Starting with the line that contains "At what coordinates" and going on through the line that contains "coord(81,1327)", write those lines out again with "flow canvas" swapped for "workflow canvas" and nothing else changed. Omit the pictures from your answer.

* Records supplied *
+++++

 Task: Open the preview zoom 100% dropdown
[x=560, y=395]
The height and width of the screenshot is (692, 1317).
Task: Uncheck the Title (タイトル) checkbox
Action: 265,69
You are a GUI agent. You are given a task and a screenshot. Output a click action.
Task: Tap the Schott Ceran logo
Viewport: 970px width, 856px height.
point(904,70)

+++++

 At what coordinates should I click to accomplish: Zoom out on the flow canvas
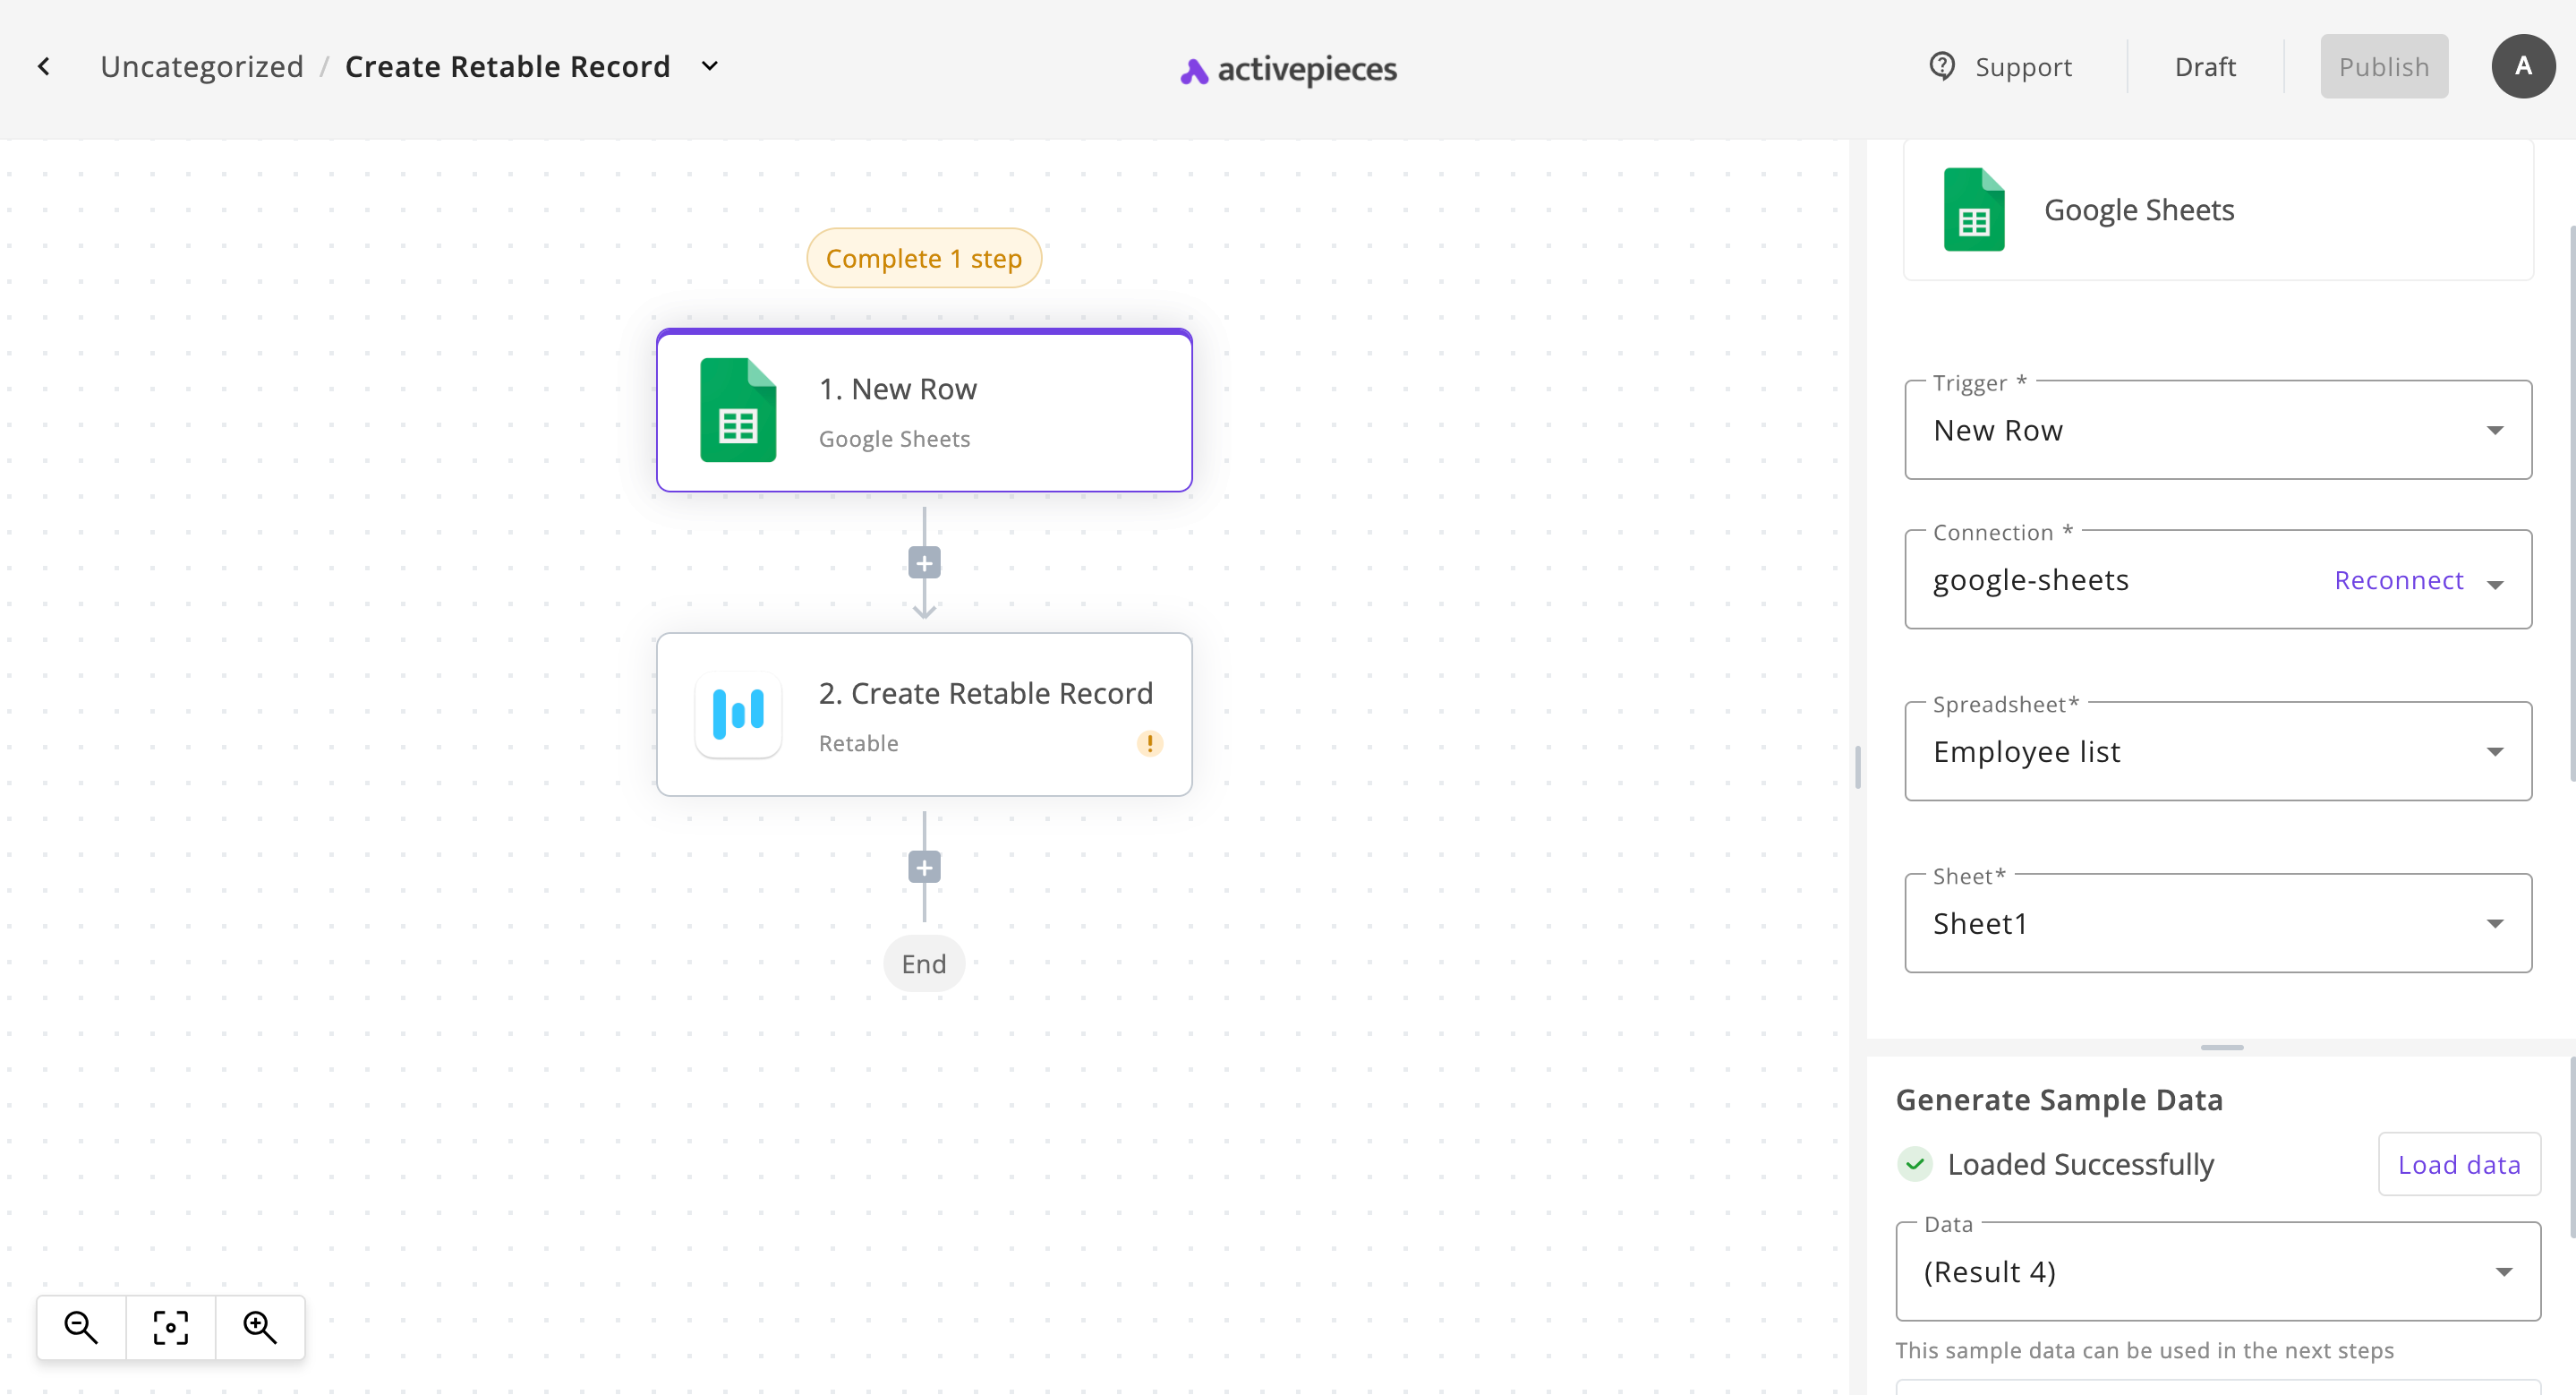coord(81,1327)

+++++

* Solution to this exercise *
 At what coordinates should I click to accomplish: Zoom out on the workflow canvas
coord(81,1327)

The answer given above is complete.